In order to make your cluster run you will need several software packages. These are RedHat LINUX (your operating system), ssh (your communications package), MPICH (the software that allows you to run parallel programs), and ntp timeserver (not essential, however, it does help keep the time on the cluster synchronized). These packages are provided with this documentation.

Setting up the Cluster:
Once you have your hardware assembled the setup of the cluster can be divided into five parts. Each step is explained in documents that are located in the remainder of this documentation.

  1. Server Setup
    1. Installing RedHat
    2. Network Driver and Hosts File
    3. DHCPD Setup
    4. Net Install Config
    5. Ramdisk creation and Explanation
    6. NFS Setup
    7. Time Server Setup
    8. Install and Configure SSH
  2. Gateway Setup
    1. Installing RedHat
    2. Install and Configure SSH
  3. Node Setup
    1. Installing RedHat
    2. Node Configuration
    3. Moving/Creating Node Image
    4. Booting Nodes
  4. MPI Setup

General Information:

ADDING USERS
When you add users you will need you make sure that they can ssh unchallenged from the server to any node.
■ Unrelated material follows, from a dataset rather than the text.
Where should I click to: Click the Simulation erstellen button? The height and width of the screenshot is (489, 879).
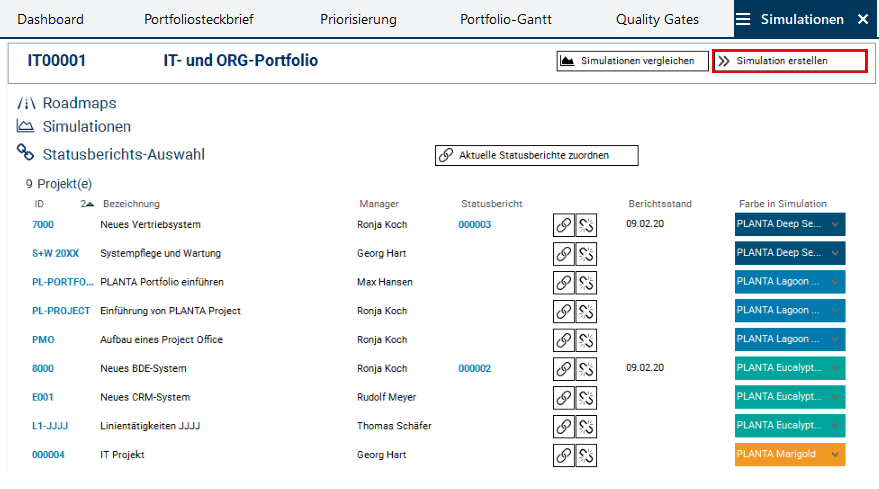[789, 61]
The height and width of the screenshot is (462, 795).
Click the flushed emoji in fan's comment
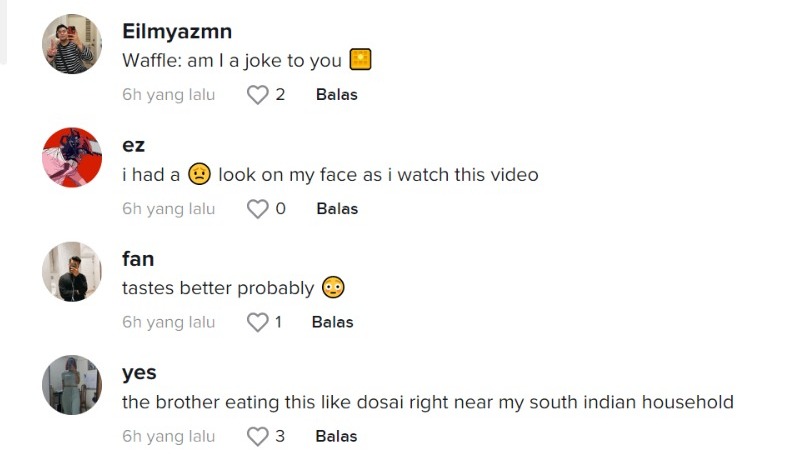click(333, 288)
To accomplish this you will need to do the following.

  1. Make the home directories reside on the shared partition of the server (the home directory needs to be accessible to all machines)
    • to do this you need to edit the home directory that is indicated on the /etc/passwd file
    • you need to actually make the new home directory for the user (don't forget to change the owner so that the user can actually work with his home directory "chown -R username:usergroup /new/home/dir")
    • once edited you need to push this file out to all of the nodes and the gateway so that these machines know where the new home directory
  2. Every user needs to be able to ssh unchallenged to the nodes from the server
    • become the new user "su username"
    • type "ssh-keygen" and hit return three times (at the prompts)
    • go to ~/.ssh
    • copy the identity.pub file to authorized_keys
    • change server to * in authorized keys
    • run tstmachines (located in mpich/util) until any error messages disappear. You may have to run this program twice.

COMPILING PROGRAMS
You will need to add the following lines to your makefile

IFLAGS = -I$(INCLDIR) -I/usr/local/mpich/include -I/usr/local/mpich/build/LINUX/ch_p4/include

LFLAGS = -l./timing/ -L/usr/local/mpich/build/LINUX/ch_p4/lib -lm -lmpich -ltiming

Another way to get around this is to compile with mipcc (or mpiCOMPILERNAME) this should take care of everything as well. MPI compilers should be located in mpich/bin.

RUNNING PROGRAMS
To run programs in parallel you will need to add "mpirun -np Insert#OfNodesHere" before the regular command line expression for the program
i.e. If you would normally type "hello++ -ivqrh' to run your program on a cluster configured with 493 nodes you would need to type "mpirun -np 493 hello++ -ivqrh" to run the parallel version of the program.

IMPORTANT NOTE:
In order to run the programs in parallel they have to be written in parallel. This means that you have to have inserted mpi calls into the program. If you do not do this you will not see any gain from running programs in parallel.